What's a Year of Life Worth?

Determining the value of treatment

You’ve probably heard the term “cost-effectiveness” thrown around in regard to medical treatments. In this blog we’ve made the case that much of the testing in “executive physicals” isn’t cost-effective, for example; we argued that the weird little tests that some executives get simply aren’t worth the money because they haven’t been shown to improve quality of life nor quantity of life, a measure we bundle into “quality-adjusted life years” or QALYs (pronounced “quollys”). But we’re not just picking on C-suite folks. When any new treatment, like a new pacemaker, costs more per QALY gained than the theoretical care its high cost displaces, like routine blood pressure treatment lost due to the extra cost resulting in nurses being laid off, the health of the population suffers.

Historically, even though the Centers for Medicare and Medicaid Services (CMS) have explicitly avoided setting policy according to cost-effectiveness for fear of rationing care, we’ve used Medicare’s payment for dialysis as an “apocryphal” benchmark. A year of dialysis in the early 1990s cost about $50,000. And without dialysis a person with end-stage renal disease will quickly die. So, the argument went, a year of human life must be worth about $50,000 and any new drug, therapy, or surgical procedure should cost no more than $50,000 for every resulting additional QALY. By this argument, a chemotherapy drug that adds five years to your life should cost no more than ~$250,000.

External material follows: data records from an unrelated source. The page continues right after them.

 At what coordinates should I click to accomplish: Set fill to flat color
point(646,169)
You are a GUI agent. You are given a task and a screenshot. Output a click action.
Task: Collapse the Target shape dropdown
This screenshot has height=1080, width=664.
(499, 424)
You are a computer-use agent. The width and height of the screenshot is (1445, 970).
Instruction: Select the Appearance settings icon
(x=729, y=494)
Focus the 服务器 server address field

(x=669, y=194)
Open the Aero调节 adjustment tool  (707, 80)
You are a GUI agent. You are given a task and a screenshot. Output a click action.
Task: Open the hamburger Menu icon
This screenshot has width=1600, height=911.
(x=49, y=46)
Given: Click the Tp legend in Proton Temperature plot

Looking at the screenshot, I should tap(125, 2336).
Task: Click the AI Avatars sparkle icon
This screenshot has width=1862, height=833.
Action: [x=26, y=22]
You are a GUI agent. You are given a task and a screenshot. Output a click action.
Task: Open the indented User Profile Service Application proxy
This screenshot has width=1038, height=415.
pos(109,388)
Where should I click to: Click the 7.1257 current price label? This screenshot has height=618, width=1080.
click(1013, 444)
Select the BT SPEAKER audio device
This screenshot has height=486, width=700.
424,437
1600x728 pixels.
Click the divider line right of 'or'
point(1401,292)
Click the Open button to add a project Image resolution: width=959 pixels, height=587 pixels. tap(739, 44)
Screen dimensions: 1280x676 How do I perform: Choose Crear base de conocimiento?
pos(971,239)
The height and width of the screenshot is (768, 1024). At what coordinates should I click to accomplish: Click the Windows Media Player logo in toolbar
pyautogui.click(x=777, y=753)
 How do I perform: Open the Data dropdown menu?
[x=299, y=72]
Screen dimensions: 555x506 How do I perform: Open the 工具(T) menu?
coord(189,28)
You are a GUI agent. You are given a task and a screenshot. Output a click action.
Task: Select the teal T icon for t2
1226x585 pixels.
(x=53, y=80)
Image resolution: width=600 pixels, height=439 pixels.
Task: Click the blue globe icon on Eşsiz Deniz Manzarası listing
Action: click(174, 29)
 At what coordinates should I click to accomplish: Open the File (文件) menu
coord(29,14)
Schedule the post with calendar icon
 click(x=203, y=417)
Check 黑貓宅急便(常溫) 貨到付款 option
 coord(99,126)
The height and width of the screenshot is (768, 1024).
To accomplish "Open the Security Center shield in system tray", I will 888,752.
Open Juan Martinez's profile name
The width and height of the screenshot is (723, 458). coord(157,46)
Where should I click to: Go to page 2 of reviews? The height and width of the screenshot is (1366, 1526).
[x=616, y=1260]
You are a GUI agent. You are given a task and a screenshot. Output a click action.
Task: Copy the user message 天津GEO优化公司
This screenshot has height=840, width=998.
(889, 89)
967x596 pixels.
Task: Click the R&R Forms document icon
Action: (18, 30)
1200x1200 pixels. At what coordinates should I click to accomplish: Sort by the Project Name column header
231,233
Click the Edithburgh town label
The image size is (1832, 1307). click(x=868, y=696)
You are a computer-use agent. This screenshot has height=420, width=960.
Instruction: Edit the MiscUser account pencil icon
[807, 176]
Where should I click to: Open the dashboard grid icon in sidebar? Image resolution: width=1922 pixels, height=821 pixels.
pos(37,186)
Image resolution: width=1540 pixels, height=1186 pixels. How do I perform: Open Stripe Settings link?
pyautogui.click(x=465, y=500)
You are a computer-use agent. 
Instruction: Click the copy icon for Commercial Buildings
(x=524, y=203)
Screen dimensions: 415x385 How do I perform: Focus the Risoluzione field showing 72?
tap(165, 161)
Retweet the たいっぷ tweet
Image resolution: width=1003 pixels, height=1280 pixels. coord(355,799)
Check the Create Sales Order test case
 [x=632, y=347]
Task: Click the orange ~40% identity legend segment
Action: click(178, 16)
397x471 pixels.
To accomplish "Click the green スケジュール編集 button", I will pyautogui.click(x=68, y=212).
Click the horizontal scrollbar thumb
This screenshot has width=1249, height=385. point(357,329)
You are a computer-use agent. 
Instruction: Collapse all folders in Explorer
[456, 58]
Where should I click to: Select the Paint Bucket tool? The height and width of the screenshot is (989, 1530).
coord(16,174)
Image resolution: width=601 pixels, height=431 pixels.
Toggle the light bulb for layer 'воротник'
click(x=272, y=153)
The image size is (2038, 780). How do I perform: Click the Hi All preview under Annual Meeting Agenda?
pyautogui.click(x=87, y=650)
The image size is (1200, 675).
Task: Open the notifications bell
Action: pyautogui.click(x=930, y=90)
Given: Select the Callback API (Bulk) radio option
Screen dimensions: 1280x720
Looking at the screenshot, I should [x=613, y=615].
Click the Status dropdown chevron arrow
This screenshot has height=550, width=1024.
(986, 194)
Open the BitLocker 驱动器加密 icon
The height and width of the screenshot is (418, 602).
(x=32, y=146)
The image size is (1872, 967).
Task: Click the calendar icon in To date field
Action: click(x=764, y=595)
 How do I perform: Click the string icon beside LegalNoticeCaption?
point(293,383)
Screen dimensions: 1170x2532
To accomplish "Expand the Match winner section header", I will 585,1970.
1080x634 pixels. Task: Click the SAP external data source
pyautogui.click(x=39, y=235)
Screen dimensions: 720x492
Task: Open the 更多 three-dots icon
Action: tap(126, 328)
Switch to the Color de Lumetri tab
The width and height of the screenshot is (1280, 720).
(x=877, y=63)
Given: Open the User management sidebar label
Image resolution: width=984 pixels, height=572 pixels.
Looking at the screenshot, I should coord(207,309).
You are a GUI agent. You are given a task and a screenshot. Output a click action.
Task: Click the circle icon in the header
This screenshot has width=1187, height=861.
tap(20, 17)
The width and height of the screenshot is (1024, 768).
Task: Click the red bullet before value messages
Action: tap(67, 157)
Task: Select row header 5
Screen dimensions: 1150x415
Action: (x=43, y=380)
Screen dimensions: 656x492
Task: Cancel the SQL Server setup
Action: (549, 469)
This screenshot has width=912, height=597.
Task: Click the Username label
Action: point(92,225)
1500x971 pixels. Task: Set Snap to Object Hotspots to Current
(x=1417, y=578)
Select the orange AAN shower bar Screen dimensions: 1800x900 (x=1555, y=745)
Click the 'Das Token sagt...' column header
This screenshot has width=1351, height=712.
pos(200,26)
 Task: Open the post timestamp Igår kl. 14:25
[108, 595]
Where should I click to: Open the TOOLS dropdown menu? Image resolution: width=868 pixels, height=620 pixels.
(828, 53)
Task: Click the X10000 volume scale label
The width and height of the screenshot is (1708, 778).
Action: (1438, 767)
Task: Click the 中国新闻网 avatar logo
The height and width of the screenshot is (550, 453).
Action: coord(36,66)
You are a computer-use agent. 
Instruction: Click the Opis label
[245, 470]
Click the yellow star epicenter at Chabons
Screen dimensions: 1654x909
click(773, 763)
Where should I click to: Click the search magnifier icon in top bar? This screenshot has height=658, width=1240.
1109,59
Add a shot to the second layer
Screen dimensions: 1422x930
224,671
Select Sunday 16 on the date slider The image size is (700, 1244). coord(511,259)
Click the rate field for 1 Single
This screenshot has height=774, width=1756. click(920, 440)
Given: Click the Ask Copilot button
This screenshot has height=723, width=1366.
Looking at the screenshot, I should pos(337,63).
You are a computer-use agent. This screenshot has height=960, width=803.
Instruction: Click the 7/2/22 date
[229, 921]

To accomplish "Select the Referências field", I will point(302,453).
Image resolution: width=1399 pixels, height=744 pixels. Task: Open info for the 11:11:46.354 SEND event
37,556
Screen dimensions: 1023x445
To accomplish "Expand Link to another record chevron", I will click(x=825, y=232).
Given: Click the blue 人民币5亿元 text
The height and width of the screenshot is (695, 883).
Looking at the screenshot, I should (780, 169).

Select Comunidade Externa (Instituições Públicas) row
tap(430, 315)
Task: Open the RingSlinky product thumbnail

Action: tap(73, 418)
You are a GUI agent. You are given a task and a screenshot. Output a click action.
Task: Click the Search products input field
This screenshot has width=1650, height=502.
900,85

Other ways to use this model

This model based on precedent is far from the only way people have tried to define cost-effectiveness. A 2019 mathematical model found that Americans with an income of $50,000 should be willing to pay $100,000 for one additional year of ideal health. An extrapolation of patients in the United Kingdom’s National Health Service–where cost-effectiveness is tracked extraordinarily tightly–estimated that Americans would be willing to pay between $24,823 and $40,112 per QALY gained. A somewhat similar analysis comparing US health expenditures to other countries estimated $60,475 to $97,851 per additional year of life.

In an attempt to define a more home-grown, objective, US-specific threshold for cost effectiveness, David Vanness, James Lomas, and Hanna Ahn recently published a simulation to determine the number of people in a model population of 100,000 individuals resembling the US population who would lose insurance because of a $100 premium increase (1.6%, or $10,000,000 total for the population). They used 2019 premiums from the ACA marketplace as their baseline, and they were able to estimate insurance loss from historical data on coverage losses from the ACA Marketplace.

Next, using a study of mortality reduction observed with ACA Medicaid expansion, they were able to deduce the number of deaths among the newly uninsured in a year. To account for loss of quality of life among the survivors (since QALYs account for both quantity and quality of life), they benchmarked to a study on health-related quality of life by year of age.

Then the investigators ran a simulation with these “givens” 50,000 times. Here’s what they found: for each additional $10,000,000 in health expenditures passed through to patients as premium increases (remember, the equivalent of $100 per person, or a 1.6% increase), roughly 1,860 of the 100,000 simulated patients became uninsured. This resulted in five additional deaths, 81 QALYs lost due to death, and 15 QALYs lost due to illness.

So a new treatment costing the theoretical American population of 100,000 people $10,000,000 would need to increase QALYs by 96 to avoid reducing the overall health of the population. $10,000,000 divided by 96 equals $104,000 per QALY, about double the apocryphal $50,000 per QALY estimated by Medicare’s dialysis coverage.

What do you think? This is a question far better suited to the Halloween season we just left than to the Thanksgiving season we’re entering, but it’s a question we all have to ask ourselves: Is $104,000 per year a reasonable threshold for insurance companies to use in deciding on coverage of new drugs, tests, or services? Are you an Ebenezer Scrooge, unwilling to pay even $50,000 per year of life? Or are you a spendthrift, willing to pay more?

As the Medical Director of the Kansas Business Group on Health I’m sometimes asked to weigh in on hot topics that might affect employers or employees. This is a reprint of a blog post from KBGH.